*What the task asks:* Copy, from the entries below, each line in which the string "time" appears.

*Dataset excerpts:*

::::::::

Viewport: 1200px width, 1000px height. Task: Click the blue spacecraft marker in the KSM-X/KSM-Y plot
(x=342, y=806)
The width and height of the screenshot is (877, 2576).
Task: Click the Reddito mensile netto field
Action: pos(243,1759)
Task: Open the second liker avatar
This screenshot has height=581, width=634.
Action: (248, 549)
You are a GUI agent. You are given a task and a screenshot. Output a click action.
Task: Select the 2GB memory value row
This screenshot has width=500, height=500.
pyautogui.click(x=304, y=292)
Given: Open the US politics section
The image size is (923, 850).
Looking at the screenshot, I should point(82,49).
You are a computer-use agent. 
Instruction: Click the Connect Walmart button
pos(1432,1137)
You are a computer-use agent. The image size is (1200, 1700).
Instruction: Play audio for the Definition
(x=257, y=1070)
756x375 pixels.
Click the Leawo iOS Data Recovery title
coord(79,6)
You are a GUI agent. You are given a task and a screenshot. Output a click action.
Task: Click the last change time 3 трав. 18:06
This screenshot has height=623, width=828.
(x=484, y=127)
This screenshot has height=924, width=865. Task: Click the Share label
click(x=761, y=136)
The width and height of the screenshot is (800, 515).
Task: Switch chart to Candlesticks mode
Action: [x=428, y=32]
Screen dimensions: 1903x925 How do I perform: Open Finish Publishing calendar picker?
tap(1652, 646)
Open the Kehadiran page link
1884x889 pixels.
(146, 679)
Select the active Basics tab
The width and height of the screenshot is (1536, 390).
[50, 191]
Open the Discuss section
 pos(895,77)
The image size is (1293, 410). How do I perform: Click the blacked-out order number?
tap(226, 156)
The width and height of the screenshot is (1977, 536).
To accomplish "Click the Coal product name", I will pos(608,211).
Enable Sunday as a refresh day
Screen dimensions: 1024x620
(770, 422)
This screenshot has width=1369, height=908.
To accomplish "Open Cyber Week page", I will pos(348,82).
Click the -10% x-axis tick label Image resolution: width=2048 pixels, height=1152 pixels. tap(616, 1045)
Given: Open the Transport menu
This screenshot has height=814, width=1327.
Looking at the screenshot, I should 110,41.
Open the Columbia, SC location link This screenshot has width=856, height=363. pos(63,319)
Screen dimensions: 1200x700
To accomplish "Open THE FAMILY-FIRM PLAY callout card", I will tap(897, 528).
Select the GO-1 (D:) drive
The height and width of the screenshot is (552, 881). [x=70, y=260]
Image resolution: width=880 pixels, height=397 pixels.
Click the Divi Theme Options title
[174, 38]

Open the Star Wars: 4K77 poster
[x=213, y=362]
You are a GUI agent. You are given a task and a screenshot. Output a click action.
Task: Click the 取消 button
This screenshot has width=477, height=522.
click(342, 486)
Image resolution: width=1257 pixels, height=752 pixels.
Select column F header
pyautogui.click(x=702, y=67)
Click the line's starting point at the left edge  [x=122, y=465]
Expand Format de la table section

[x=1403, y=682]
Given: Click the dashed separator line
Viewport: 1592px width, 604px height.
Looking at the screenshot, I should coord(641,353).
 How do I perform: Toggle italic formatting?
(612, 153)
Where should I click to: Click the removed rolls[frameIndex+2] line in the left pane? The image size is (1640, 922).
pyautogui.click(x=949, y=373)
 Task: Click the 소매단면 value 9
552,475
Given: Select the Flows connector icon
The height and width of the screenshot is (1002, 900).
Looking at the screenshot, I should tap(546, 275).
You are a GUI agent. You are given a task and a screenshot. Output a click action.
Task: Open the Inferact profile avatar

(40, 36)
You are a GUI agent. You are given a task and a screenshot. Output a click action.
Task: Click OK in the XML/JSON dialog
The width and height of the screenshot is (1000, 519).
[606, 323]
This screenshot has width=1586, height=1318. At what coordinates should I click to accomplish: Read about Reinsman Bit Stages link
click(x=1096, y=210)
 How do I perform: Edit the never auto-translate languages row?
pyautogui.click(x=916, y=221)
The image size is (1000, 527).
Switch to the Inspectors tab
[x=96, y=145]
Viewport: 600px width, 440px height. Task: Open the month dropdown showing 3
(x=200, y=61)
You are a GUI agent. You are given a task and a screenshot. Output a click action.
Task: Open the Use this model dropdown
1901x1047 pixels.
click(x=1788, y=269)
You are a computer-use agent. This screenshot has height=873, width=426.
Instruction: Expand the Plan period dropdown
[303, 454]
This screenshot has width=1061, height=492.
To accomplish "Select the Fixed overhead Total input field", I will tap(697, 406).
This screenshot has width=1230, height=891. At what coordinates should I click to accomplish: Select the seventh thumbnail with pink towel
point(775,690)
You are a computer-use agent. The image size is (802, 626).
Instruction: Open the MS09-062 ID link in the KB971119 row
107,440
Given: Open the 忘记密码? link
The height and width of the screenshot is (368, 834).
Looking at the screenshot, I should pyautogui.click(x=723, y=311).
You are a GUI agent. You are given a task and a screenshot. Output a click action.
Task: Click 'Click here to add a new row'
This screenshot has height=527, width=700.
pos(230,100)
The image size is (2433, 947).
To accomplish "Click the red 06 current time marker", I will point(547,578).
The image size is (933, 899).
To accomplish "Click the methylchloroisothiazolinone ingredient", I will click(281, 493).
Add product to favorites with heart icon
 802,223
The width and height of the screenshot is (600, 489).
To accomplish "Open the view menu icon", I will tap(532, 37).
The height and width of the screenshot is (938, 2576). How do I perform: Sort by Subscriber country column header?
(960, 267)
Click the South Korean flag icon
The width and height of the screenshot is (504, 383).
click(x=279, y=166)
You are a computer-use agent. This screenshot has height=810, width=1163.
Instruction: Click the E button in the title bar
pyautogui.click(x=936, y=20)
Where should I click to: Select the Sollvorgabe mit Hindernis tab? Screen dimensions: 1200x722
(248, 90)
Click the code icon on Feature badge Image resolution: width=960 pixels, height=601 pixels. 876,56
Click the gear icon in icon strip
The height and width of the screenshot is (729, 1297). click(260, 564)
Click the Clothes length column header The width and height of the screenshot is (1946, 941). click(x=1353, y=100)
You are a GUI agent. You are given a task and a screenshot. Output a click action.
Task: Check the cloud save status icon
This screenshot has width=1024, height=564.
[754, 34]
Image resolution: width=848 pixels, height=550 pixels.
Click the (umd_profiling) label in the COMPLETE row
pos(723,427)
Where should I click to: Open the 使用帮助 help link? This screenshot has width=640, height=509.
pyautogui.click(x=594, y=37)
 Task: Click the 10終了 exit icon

::::::::

*Task output:*
Task: Click the last change time 3 трав. 18:06
To accomplish "Click the red 06 current time marker", I will point(547,578).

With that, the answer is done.